[Extracted records]
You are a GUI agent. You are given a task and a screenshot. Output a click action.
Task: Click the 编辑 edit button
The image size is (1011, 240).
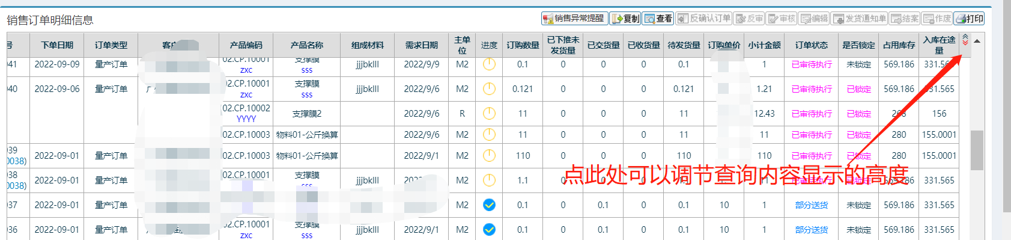(814, 19)
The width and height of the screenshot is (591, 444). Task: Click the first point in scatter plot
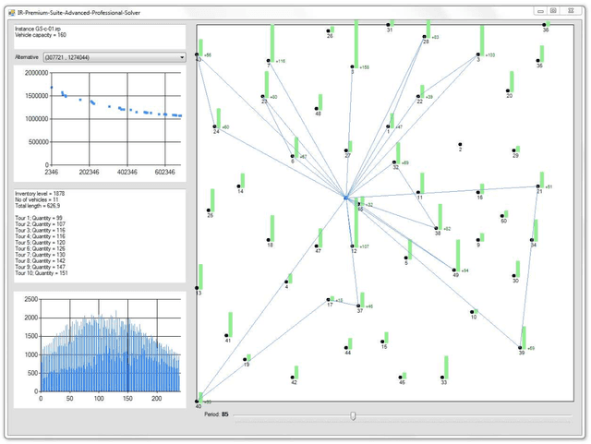pos(52,87)

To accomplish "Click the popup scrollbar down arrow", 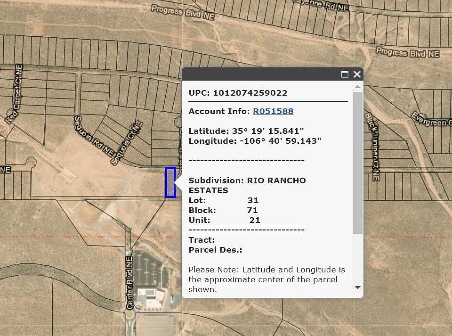I will (x=357, y=287).
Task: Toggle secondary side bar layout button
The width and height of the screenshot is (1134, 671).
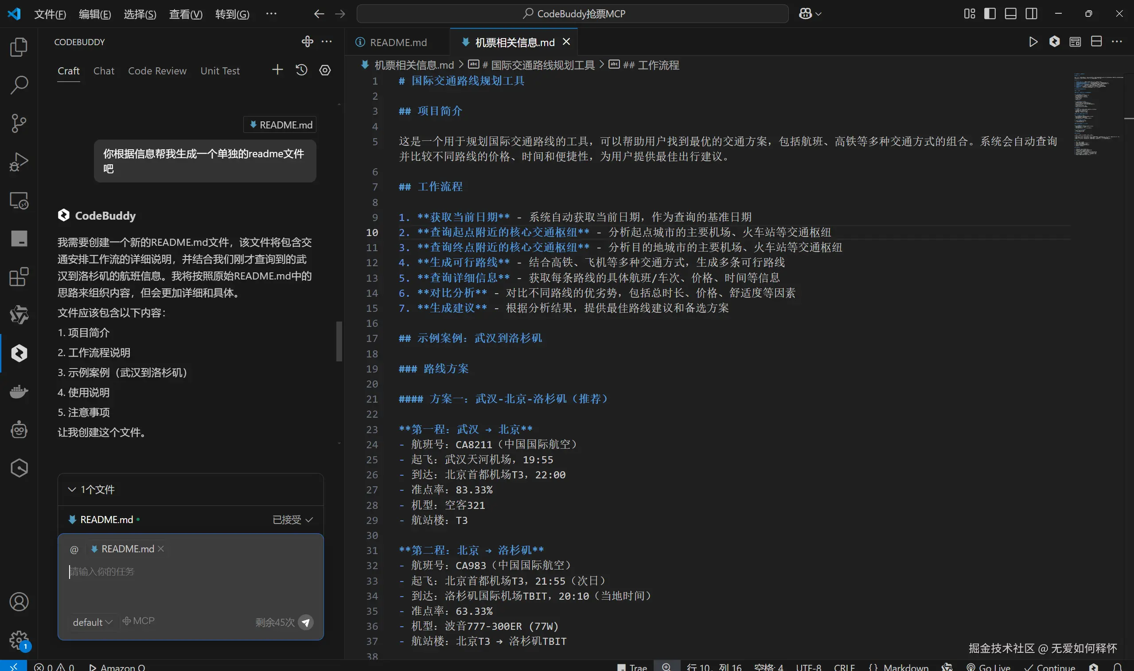Action: (1031, 14)
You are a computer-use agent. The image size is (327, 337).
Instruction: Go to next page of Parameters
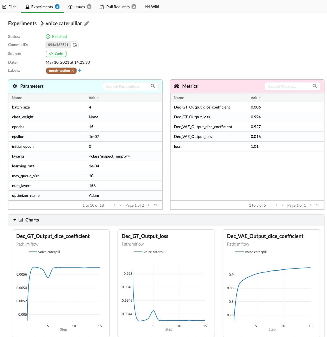pos(148,205)
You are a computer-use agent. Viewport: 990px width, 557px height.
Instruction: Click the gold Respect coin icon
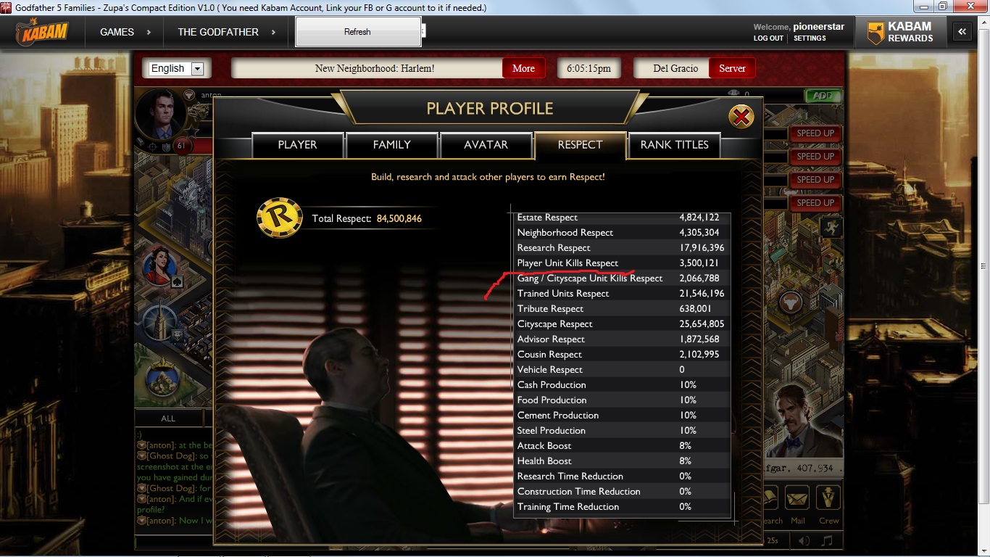click(x=279, y=218)
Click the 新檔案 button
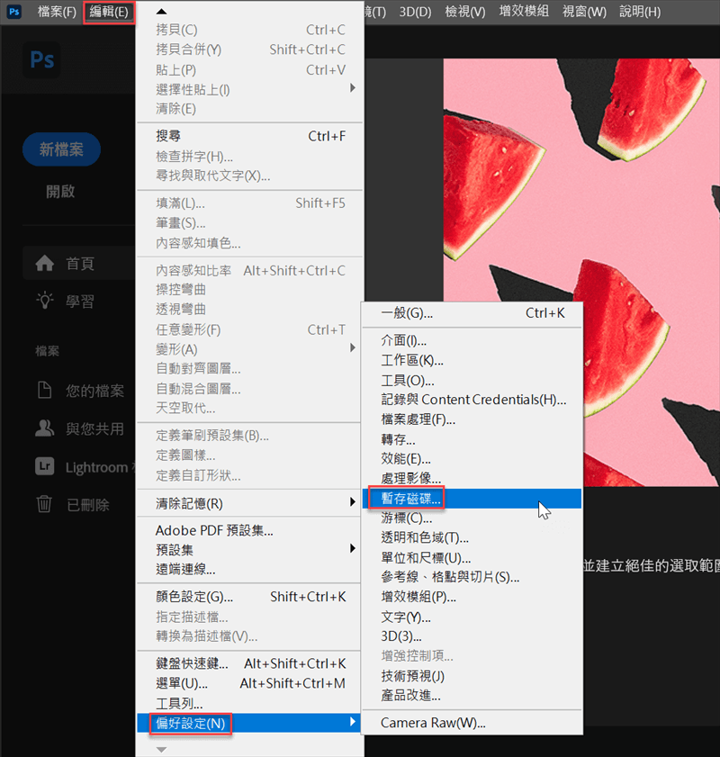720x757 pixels. tap(61, 149)
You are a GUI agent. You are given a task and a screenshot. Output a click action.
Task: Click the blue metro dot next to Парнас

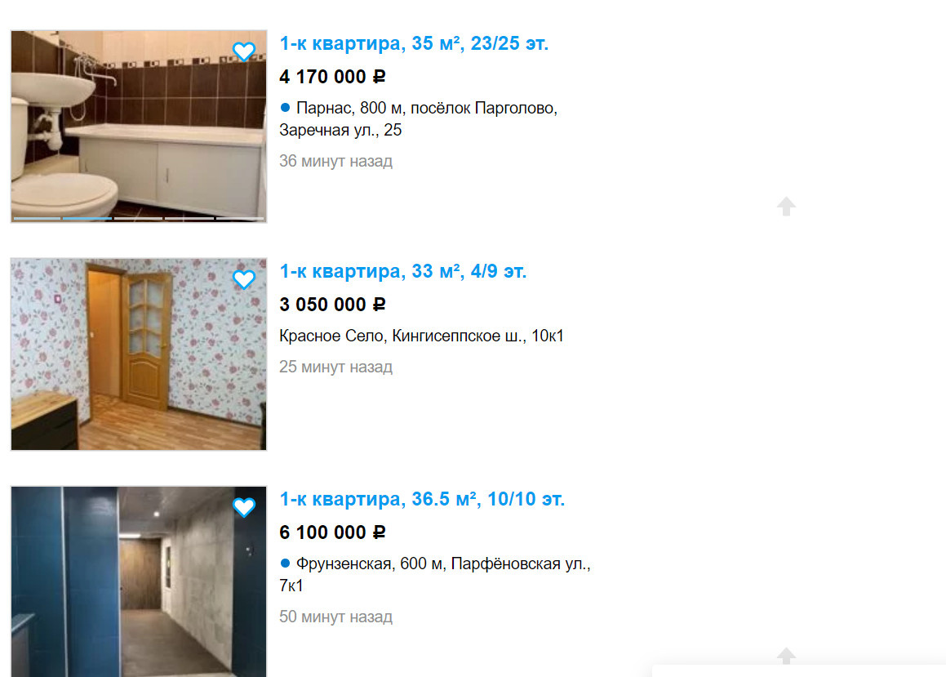click(x=286, y=108)
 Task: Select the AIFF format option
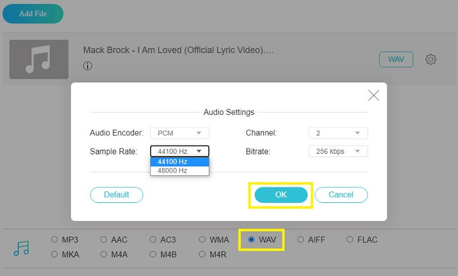tap(301, 240)
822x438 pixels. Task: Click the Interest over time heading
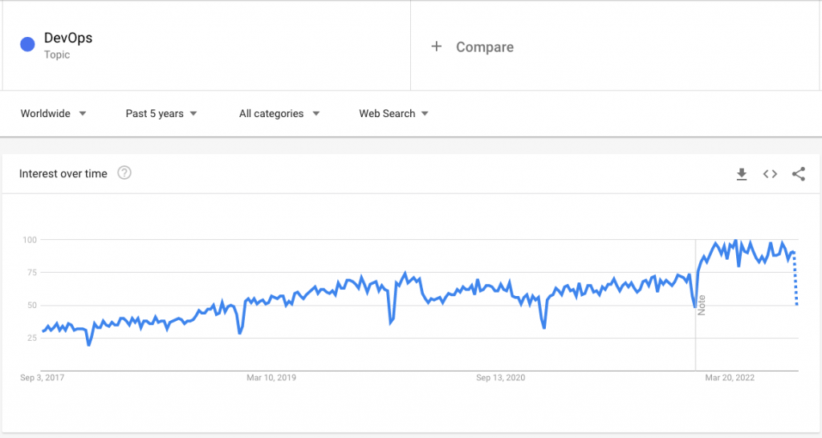[63, 173]
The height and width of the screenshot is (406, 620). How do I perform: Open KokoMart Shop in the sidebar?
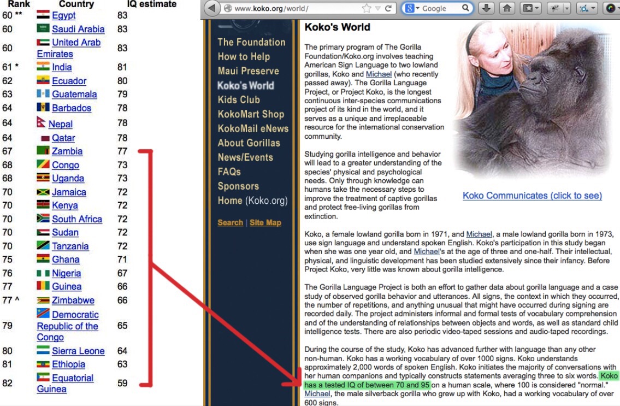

SHORT TASK:
In the records, start at the line containing "Task: Toggle secondary side bar layout button" and end after the line containing "720x757 pixels. tap(61, 149)", then write those lines out again with "computer-use agent" changed to "desktop agent" and nothing else altered. Leave the pictures out of your answer.

RESPONSE TO THIS EXERCISE:
Task: Toggle secondary side bar layout button
The width and height of the screenshot is (1134, 671).
Action: (1031, 14)
You are a desktop agent. The image size is (327, 337).
Instruction: Go to next page of Parameters
pos(148,205)
You are a desktop agent. Viewport: 990px width, 557px height.
Instruction: Click the gold Respect coin icon
click(x=279, y=218)
Click the 新檔案 button
720x757 pixels. tap(61, 149)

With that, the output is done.